**Consigne a**
Recopiez à l'identique les lignes des enregistrements, en commençant par la ligne qui contient « National Hospital Flash Report (217, 536) » et en poursuivant jusqu'à la ligne qui contient « Brazílie (286, 1638) », ces deux lignes incluses.

━━━━━ Texte fourni

Mais si THTJB se présente ainsi comme un film novateur sur la violence, le cynisme, et s’il profite de si belles références, qu’est-ce qui fait qu’il n’est pas LE nouveau chef-d’œuvre de Lars Von Trier ?
La faute principalement à cette structure en chapitres, qui fait la patte du réalisateur, mais qui m’a un peu perdue ici. Car inconsciemment, j’ai tendance à structurer le film grâce à cela. Et les chapitres sont inégaux, en termes de longueur comme en termes d’intensité. Ce n’est à vrai dire pas un tort, mais cela fait que l’on a parfois du mal à arpenter ces deux heures et demi de film sans ressentir parfois quelques longueurs, entre massacres et allégories intellectuelles. Car finalement, THTJB n’est que l’exposé de plusieurs meurtres, et si on parvient à se mettre véritablement dans l’esprit de Jack, c’est à double tranchant : car on ne ressent pas d’empathie ou d’intérêt via un attachement au personnage, et aussi parce que le récit ne profite pas d’une réelle progression, évolution dans son histoire, qui ne fait que relater cinq événements marquant, dans douze ans d’histoire du meurtrier. Malgré quelques flashbacks intéressants sur son enfance, et d’innombrables métaphores sur sa condition de tueur, on se plaît plus à apprécier le film une fois fini et digéré, dans sa longueur, que comme une œuvre trépidante qui tiendrait en haleine sur l’instant. Et c’est en fait tout ce qu’il pouvait manquer au film et c’est tellement dommage. Car là où Nymphomaniac reprenait l’idée d’une longue confession entre deux protagonistes, comme ici, le diptyque avait le don de suggérer la descente aux enfers de cette enfant devenue femme nymphomane. Et puisque l’on parle de descente aux enfers, Von Trier ne met malheureusement cela en scène qu’à la fin. Car si le film ne brille pas par sa progression, il laisse cependant un réel mystère sur l’interlocuteur secret auquel s’adresse Jack. On ne connaît que son nom, Verge, et l’idée de voir son visage, son identité réelle révélée, est sans doute l’un des plus gros enjeux du film, et sans doute l’un des plus déroutants. Car Verge, sorti de nulle part dans une chambre froide, représente d’entrée de jeu un personnage irréel, bien loin du pragmatisme et du réalisme du film.
Attention, careful, achtung : SPOILERS.

━━━━━━━━━━
━━━━━ Données fournies

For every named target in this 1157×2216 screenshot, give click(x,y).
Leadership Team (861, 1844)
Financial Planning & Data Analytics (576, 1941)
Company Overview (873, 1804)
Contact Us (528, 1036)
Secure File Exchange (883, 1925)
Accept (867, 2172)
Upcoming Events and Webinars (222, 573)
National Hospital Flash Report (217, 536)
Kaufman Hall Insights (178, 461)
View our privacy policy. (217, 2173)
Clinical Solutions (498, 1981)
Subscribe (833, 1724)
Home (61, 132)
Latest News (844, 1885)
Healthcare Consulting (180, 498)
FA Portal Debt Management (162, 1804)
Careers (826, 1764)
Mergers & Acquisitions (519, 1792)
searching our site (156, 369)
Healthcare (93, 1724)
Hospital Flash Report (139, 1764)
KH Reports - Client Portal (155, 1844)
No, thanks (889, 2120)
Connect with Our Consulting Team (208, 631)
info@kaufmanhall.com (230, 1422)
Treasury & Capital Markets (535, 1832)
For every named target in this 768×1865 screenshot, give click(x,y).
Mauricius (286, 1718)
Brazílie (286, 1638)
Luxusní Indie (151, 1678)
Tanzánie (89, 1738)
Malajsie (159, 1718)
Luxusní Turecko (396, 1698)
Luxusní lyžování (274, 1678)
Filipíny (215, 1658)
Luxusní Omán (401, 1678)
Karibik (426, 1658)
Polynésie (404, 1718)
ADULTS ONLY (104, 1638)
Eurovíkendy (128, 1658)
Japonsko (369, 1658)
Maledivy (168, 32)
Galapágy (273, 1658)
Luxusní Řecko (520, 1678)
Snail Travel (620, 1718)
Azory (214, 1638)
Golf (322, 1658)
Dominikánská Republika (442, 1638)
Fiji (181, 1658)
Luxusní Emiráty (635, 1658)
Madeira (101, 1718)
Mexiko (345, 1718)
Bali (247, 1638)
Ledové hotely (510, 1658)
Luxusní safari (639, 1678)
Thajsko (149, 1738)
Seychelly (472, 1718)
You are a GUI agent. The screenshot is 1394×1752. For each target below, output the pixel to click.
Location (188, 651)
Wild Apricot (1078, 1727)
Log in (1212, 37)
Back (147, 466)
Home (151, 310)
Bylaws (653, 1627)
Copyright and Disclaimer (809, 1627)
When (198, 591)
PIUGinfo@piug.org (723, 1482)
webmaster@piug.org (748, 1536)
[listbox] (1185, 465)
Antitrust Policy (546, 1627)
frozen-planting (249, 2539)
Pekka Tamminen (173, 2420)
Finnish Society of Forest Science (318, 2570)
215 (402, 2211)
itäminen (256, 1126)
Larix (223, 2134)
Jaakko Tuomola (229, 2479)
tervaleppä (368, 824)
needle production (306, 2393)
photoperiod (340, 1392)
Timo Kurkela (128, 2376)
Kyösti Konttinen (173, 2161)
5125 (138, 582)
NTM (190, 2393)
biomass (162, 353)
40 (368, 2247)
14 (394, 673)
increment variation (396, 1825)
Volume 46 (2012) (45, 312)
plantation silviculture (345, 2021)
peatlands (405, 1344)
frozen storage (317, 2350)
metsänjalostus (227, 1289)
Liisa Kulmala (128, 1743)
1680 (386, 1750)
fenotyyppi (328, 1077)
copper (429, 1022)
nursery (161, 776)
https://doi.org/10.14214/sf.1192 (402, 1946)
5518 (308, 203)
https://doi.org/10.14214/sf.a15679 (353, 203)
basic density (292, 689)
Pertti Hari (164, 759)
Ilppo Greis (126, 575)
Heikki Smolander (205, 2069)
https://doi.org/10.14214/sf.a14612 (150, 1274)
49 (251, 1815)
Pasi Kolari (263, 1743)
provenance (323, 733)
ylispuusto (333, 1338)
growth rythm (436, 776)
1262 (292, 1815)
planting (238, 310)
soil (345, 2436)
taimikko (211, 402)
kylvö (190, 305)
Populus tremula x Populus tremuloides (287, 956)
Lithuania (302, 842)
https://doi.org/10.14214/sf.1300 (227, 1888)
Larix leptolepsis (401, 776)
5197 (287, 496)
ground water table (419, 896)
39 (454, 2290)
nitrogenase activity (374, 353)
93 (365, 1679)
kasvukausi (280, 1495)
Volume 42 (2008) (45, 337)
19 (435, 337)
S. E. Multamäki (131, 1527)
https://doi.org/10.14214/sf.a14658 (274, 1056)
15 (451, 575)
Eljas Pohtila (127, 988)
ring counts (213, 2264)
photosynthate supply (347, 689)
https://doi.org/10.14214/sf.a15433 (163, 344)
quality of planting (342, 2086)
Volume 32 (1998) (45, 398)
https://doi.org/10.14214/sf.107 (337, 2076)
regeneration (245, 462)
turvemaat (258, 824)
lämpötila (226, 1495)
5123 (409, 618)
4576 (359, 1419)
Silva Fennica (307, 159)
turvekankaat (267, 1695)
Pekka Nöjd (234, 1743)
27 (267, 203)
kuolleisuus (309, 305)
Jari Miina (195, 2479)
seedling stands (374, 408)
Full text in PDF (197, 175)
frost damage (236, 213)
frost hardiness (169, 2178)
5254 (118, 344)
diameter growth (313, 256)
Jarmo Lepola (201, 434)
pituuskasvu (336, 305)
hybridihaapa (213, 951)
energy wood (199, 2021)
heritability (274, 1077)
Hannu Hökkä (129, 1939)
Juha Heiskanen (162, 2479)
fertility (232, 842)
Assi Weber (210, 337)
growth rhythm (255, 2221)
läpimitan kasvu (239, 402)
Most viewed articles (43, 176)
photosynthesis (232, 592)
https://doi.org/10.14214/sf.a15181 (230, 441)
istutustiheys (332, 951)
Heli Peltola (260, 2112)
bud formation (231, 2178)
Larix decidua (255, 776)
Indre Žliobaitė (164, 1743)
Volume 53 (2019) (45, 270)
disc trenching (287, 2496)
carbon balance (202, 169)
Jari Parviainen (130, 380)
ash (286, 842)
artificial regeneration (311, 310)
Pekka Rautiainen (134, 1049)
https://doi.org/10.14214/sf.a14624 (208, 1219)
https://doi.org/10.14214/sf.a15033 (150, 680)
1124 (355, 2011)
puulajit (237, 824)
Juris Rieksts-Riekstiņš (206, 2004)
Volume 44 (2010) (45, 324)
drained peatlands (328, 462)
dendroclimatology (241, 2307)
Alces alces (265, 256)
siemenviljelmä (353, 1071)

━━━━━━━━━━

**Consigne b**
D'après la critique du film, quel est le nom de l'interlocuteur secret auquel s'adresse Jack ?

**Réponse complète a**
National Hospital Flash Report (217, 536)
Kaufman Hall Insights (178, 461)
View our privacy policy. (217, 2173)
Clinical Solutions (498, 1981)
Subscribe (833, 1724)
Home (61, 132)
Latest News (844, 1885)
Healthcare Consulting (180, 498)
FA Portal Debt Management (162, 1804)
Careers (826, 1764)
Mergers & Acquisitions (519, 1792)
searching our site (156, 369)
Healthcare (93, 1724)
Hospital Flash Report (139, 1764)
KH Reports - Client Portal (155, 1844)
No, thanks (889, 2120)
Connect with Our Consulting Team (208, 631)
info@kaufmanhall.com (230, 1422)
Treasury & Capital Markets (535, 1832)
For every named target in this 768×1865 screenshot, give click(x,y).
Mauricius (286, 1718)
Brazílie (286, 1638)

**Réponse complète b**
Verge.